Blocks and Warps

Hey guys

my question is about Blocks and Warps , i managed to understand that within each SM , under G8 for example , we have room for 8 blocks.
when each block is executed it’s basically splitted into warps when each wrap contains 32 Threads , tops.

according to all CUDA documintation , all threads within certain warp preform the same insturction.
my question is , how exactlly that warp is built and how can we be sure that each thread would execute the same instruction before we managed to get into “execution” mode ?

if ( C )

edit : my question is related also to the branch diverengece field.

thanks igal.

Warps are created from threads in “thread ID” order, which is explained in Section 2.2 of the CUDA Programming Guide. You do not need to worry about correct handling of branch instructions because the compiler takes care of that for you.

The first thing you need to understand is how warps and branch divergence work at the level of the GPU. You should read the following:

Coon, B. W. and J. E. Lindholm (2008). United States Patent #7,353,369: System and Method for Managing Divergent Threads in a SIMD Architecture (Assignee NVIDIA Corp.), April 2008., U.S.P.T.O.

Fung, W. W. L., I. Sham, et al. (2007). Dynamic warp formation and scheduling for efficient gpu control flow, IEEE Computer Society.

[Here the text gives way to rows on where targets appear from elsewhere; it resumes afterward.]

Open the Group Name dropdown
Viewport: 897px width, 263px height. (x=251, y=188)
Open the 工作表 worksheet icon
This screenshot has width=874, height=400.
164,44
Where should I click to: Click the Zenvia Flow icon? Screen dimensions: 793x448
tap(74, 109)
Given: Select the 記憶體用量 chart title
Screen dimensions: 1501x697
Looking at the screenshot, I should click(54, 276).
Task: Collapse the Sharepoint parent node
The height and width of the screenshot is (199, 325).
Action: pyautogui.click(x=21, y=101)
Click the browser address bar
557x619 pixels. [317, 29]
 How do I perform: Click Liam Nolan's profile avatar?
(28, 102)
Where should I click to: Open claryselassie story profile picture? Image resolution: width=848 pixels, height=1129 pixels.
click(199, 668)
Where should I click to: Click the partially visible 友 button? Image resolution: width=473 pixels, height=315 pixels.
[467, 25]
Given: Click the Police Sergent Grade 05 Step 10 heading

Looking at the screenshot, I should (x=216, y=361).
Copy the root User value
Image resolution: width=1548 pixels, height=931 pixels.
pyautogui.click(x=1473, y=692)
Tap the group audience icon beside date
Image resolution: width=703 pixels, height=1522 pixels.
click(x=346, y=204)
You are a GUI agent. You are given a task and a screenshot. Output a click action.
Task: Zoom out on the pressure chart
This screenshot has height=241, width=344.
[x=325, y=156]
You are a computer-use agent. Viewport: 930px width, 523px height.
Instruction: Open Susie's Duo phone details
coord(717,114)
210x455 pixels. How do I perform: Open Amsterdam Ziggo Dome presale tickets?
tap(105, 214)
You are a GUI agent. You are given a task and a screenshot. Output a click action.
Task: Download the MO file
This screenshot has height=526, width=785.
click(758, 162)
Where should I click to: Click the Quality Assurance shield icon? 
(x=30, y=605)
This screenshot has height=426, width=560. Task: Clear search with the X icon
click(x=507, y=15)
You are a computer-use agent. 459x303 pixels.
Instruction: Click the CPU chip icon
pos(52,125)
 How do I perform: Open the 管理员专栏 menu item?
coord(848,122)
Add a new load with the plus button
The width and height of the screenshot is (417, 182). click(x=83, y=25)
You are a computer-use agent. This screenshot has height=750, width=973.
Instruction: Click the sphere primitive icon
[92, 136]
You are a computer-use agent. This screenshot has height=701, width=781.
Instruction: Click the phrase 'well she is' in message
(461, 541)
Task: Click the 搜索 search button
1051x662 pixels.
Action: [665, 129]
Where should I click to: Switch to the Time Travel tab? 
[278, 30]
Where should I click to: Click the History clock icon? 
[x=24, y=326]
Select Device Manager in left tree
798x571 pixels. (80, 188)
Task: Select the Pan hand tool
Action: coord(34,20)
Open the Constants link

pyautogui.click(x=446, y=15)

In particular, the explanation of the example associated with Figures 6A, B, C in the patent is very helpful in understanding the basic automaton in an SM.

Once you understand that, you can then start trying to understand how things work at a higher level, like the CUDA API’s. None of the documents on CUDA from NVIDIA (i.e., CUDA Programming Guide, NVIDIA Compute, PTX: Parallel Thread Execution, Programming Massively Parallel Processors, CUDA by Example) seem to describe how things work at this level and only left me asking more questions.